====== Stored rows ======
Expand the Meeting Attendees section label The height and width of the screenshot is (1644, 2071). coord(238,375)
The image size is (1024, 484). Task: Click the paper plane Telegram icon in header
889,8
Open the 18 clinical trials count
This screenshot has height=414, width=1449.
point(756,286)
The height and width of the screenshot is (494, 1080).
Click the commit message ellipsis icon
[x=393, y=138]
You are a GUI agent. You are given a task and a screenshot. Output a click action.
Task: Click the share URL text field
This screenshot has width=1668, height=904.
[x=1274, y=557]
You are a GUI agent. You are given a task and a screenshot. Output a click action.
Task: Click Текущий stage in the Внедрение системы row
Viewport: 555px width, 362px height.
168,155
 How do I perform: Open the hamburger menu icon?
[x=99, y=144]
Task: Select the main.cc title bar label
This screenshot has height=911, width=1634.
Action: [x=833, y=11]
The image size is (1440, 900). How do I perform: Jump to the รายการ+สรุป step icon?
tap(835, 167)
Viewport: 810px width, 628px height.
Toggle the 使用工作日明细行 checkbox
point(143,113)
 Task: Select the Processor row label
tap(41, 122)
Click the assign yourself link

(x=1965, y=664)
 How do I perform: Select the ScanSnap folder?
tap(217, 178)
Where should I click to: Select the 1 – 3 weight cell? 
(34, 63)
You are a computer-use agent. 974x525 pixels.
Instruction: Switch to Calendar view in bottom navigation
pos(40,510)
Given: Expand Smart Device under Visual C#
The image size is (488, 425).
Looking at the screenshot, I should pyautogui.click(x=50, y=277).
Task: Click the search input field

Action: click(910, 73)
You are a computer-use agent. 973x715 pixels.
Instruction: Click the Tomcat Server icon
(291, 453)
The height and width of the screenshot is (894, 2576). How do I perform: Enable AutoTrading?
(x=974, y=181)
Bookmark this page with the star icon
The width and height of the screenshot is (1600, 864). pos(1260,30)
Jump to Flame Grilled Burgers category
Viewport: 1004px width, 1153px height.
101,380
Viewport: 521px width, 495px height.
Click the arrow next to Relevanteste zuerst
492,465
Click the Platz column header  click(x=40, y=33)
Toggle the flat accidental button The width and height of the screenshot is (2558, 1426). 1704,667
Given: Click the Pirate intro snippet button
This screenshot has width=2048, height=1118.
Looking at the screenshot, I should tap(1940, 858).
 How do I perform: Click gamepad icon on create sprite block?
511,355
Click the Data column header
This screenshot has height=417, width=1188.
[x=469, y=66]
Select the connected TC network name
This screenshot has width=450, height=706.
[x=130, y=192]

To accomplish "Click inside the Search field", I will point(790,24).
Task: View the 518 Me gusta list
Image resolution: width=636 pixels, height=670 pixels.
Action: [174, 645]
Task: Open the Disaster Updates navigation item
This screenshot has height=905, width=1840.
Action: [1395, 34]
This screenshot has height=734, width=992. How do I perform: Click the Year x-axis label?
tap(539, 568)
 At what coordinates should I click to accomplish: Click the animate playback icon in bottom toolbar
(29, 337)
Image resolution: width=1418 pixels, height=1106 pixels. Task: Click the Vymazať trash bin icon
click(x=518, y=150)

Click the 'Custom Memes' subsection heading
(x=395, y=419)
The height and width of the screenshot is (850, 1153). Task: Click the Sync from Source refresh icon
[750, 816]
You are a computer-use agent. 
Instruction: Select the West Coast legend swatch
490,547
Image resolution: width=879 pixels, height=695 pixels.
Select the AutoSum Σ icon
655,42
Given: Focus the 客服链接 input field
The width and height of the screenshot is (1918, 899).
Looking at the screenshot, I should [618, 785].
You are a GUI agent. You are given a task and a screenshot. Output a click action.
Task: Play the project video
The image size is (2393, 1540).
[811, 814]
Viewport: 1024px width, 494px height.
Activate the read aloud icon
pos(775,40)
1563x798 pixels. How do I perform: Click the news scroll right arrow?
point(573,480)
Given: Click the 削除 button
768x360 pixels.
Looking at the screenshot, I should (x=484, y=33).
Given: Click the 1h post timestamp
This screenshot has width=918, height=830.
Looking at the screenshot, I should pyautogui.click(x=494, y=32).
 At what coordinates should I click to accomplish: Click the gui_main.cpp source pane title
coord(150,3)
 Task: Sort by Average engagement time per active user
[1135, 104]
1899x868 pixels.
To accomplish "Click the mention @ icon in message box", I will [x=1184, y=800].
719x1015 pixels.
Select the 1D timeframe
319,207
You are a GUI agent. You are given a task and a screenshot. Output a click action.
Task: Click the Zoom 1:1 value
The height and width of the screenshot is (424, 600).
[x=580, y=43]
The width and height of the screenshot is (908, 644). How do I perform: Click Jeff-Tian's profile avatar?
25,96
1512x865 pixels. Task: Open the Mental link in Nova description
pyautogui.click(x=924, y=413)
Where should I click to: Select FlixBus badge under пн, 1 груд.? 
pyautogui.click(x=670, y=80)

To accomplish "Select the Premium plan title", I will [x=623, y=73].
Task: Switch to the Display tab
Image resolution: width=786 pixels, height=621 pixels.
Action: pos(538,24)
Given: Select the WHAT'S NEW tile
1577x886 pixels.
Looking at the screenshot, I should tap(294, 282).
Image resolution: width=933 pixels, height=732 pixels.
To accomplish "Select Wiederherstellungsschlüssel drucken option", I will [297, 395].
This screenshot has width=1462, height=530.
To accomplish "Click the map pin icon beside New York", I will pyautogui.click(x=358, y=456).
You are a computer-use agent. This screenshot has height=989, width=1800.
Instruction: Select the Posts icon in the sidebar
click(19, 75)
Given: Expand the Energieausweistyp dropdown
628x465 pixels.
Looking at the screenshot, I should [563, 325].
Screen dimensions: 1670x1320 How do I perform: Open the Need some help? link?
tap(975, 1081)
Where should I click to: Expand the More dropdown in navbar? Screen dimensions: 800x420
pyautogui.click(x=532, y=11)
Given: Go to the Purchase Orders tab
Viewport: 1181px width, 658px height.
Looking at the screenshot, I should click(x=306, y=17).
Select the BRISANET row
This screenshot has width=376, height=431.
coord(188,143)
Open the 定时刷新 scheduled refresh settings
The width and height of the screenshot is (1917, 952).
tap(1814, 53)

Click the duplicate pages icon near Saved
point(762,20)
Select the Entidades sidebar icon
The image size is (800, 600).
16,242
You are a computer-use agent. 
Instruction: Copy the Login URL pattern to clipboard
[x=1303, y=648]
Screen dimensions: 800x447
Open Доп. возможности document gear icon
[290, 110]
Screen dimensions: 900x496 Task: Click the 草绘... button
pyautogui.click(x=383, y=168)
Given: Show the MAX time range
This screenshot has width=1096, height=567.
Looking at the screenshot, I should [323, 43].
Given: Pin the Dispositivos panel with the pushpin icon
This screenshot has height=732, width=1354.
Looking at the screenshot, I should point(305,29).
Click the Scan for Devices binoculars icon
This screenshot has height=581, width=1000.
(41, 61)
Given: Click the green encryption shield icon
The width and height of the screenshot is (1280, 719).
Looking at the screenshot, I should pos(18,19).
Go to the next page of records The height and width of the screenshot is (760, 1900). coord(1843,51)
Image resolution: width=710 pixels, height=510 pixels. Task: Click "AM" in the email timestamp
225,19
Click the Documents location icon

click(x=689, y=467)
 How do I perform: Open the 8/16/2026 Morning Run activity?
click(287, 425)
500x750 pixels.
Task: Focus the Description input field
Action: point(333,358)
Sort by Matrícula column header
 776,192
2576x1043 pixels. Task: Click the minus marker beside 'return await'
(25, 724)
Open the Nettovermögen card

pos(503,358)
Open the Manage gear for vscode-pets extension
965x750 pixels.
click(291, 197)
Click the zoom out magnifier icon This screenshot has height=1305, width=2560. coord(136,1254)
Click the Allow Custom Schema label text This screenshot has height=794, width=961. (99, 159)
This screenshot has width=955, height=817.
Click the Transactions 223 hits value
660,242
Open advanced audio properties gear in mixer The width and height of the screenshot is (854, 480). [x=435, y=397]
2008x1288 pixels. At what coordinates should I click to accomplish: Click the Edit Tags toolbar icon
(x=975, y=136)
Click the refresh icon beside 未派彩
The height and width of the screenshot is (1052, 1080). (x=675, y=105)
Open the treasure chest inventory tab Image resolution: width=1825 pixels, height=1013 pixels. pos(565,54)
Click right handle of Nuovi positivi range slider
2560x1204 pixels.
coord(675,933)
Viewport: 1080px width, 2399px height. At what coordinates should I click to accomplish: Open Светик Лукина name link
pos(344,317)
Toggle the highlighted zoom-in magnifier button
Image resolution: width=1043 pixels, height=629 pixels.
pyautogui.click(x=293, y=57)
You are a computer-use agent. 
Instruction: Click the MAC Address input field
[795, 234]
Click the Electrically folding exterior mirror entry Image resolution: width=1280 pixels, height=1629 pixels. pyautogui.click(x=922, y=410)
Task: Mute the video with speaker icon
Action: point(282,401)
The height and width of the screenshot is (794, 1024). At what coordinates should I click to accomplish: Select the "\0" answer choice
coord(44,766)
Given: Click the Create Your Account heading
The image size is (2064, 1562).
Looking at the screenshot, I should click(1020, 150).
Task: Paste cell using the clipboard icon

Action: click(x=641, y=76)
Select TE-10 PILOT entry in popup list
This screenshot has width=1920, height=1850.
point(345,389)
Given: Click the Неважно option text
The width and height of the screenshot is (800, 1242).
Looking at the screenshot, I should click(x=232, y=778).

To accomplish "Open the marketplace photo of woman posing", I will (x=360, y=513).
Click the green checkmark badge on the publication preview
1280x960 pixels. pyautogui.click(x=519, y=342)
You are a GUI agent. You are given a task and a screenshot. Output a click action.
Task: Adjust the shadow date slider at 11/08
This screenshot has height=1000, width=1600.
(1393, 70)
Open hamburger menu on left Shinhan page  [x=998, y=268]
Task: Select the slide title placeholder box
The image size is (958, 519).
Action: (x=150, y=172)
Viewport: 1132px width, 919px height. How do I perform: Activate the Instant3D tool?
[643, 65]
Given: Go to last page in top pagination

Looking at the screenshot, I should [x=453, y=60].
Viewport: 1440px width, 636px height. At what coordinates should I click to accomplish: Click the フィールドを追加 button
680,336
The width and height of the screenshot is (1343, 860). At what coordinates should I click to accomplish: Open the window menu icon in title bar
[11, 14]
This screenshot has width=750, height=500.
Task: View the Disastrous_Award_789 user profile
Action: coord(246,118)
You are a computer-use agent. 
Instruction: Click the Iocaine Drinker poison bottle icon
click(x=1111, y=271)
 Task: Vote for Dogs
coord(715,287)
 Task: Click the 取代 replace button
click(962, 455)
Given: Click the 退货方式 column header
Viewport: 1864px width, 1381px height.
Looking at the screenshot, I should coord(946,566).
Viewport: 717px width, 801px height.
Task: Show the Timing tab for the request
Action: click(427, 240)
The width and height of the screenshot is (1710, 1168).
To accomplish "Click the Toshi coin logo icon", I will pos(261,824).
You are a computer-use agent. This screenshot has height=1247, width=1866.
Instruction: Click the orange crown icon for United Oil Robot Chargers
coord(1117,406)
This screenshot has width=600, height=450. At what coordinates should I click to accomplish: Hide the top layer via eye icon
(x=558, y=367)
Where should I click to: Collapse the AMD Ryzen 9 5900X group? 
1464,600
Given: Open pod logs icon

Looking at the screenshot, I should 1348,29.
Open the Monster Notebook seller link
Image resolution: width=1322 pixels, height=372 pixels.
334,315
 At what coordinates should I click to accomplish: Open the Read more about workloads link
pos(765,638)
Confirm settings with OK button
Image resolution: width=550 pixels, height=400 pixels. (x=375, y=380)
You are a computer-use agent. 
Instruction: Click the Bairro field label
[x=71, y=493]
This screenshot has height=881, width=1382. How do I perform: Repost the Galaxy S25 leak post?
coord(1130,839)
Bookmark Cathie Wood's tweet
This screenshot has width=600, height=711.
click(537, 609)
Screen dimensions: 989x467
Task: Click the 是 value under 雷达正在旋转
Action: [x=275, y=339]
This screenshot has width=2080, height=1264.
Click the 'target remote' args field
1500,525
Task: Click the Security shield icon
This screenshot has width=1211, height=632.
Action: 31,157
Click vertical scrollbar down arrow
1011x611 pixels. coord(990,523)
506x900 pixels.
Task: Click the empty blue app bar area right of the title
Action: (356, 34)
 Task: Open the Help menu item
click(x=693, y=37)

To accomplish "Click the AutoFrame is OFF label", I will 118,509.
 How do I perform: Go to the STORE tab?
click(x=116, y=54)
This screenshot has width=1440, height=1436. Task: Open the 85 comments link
======
■ Goal
Replace "screenshot" with "page" in everything from the start of the records down to the line containing "[x=99, y=144]", and give those lines again with nothing else changed.

■ Expected answer
Expand the Meeting Attendees section label The height and width of the page is (1644, 2071). coord(238,375)
The image size is (1024, 484). Task: Click the paper plane Telegram icon in header
889,8
Open the 18 clinical trials count
This page has height=414, width=1449.
point(756,286)
The height and width of the page is (494, 1080).
Click the commit message ellipsis icon
[x=393, y=138]
You are a GUI agent. You are given a task and a page. Output a click action.
Task: Click the share URL text field
This page has width=1668, height=904.
[x=1274, y=557]
You are a GUI agent. You are given a task and a page. Output a click action.
Task: Click Текущий stage in the Внедрение системы row
Viewport: 555px width, 362px height.
168,155
 How do I perform: Open the hamburger menu icon?
[x=99, y=144]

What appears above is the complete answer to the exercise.